_Work item_
Among the lines of the records below, copy those that hold the word "computer".

_Record extracts_
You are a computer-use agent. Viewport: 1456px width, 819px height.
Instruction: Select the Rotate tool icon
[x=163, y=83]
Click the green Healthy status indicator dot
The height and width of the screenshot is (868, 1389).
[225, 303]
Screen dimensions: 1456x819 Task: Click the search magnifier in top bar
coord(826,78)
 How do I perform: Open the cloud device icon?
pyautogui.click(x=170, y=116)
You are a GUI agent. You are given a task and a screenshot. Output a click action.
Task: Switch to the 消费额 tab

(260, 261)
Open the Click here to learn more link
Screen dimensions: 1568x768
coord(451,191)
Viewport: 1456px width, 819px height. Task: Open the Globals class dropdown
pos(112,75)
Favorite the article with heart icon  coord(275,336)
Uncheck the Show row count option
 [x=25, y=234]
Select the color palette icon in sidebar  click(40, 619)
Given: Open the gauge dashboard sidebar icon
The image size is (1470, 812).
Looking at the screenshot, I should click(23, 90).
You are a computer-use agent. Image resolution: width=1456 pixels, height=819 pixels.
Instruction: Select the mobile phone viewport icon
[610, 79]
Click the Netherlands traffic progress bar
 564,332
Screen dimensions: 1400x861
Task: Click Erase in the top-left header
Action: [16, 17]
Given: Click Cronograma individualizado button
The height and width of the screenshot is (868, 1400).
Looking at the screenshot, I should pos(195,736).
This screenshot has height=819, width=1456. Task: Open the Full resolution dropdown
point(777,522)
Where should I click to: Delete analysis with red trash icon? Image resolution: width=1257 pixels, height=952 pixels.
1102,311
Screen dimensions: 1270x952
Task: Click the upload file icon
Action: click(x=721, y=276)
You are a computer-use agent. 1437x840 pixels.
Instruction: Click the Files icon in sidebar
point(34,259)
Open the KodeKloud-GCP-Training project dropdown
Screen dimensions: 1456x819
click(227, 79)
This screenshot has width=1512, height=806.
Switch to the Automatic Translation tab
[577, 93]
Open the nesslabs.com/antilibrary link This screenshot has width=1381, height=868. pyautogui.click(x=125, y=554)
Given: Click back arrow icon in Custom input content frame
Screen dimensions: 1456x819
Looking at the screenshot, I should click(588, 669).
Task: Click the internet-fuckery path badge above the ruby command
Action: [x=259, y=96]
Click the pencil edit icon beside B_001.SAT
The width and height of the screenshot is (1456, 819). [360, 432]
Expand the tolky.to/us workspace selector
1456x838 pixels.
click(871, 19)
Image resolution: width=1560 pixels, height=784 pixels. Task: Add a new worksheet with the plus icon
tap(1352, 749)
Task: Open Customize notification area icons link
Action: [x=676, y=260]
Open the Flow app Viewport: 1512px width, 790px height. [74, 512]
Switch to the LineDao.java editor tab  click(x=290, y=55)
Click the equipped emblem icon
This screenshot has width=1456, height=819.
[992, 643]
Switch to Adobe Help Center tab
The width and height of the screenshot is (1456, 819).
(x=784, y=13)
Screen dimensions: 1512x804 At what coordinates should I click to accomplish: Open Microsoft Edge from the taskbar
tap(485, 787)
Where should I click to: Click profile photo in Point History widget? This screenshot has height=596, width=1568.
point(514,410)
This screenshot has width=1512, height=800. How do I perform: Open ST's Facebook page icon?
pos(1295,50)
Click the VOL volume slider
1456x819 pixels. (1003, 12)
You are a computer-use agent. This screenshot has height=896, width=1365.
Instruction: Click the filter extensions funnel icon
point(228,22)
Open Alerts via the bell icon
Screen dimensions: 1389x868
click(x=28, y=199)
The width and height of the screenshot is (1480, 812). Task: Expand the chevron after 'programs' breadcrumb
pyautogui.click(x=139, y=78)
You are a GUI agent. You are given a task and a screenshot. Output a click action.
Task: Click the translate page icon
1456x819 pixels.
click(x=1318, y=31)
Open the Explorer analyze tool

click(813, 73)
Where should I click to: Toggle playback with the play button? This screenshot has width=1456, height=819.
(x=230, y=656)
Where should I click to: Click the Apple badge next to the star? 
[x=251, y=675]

_Response_
You are a computer-use agent. Viewport: 1456px width, 819px height.
You are a computer-use agent. Image resolution: width=1456 pixels, height=819 pixels.
You are a computer-use agent. 1437x840 pixels.
You are a computer-use agent. This screenshot has height=896, width=1365.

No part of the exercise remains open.